It's also a smart column for Apple to align itself with—Mossberg knows everything, but presents it in a way that's easy for non-techies to understand. Mr. Mac tries to seem humble and tells PC not to read it aloud. But PC guy is being generous. He seems to have no ego problems of his own. He, too, got a great review, he says, in the "Awesome Computer Review Weekly Journal.''
It makes a great point about price, which previously kept people buying PCs, but it falls apart a bit with the (albeit well-delivered) last joke. Because if you really think about it, most PC makers could scan the Mossberg archives and come up with an equally appealing review.
Each spot has something funny and affecting. In "I life,'' it's painful to watch PC groove to his iPod. "Just a little something to hold my Slow Jams,'' he says, while Mac boy then launches into a quick explanation of I Life. Mr. PC then says he has plenty of "cool apps'' (and uses the funniest pronunciation of "bundled'' I've ever heard); it turns out he's talking about a clock and calculator.
I also liked "Network,'' which starts out with the two dudes holding hands—very beautiful, in a Kumbaya sort of way. The love fest is broken, however, when Mac introduces his new peripheral friend—a Japanese woman embodying a new digital camera. (It could have been an appalling stereotype, but she's modern and smart and doesn't giggle until the very end.)

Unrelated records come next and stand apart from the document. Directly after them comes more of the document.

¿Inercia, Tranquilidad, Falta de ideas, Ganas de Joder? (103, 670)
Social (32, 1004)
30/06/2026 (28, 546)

There's probably a limited run for the campaign—Sir Mac can't go on beating up poor PC forever. But he sure makes his point for now. Interestingly, former genius pirate Steve Jobs is now forced into the role of a diplomat: There's the whole Intel chip thing, for starters, and he had to make peace with the Beatles, and work out a deal with Disney. Who knows what's to come? He might even soon be photographed in a suit.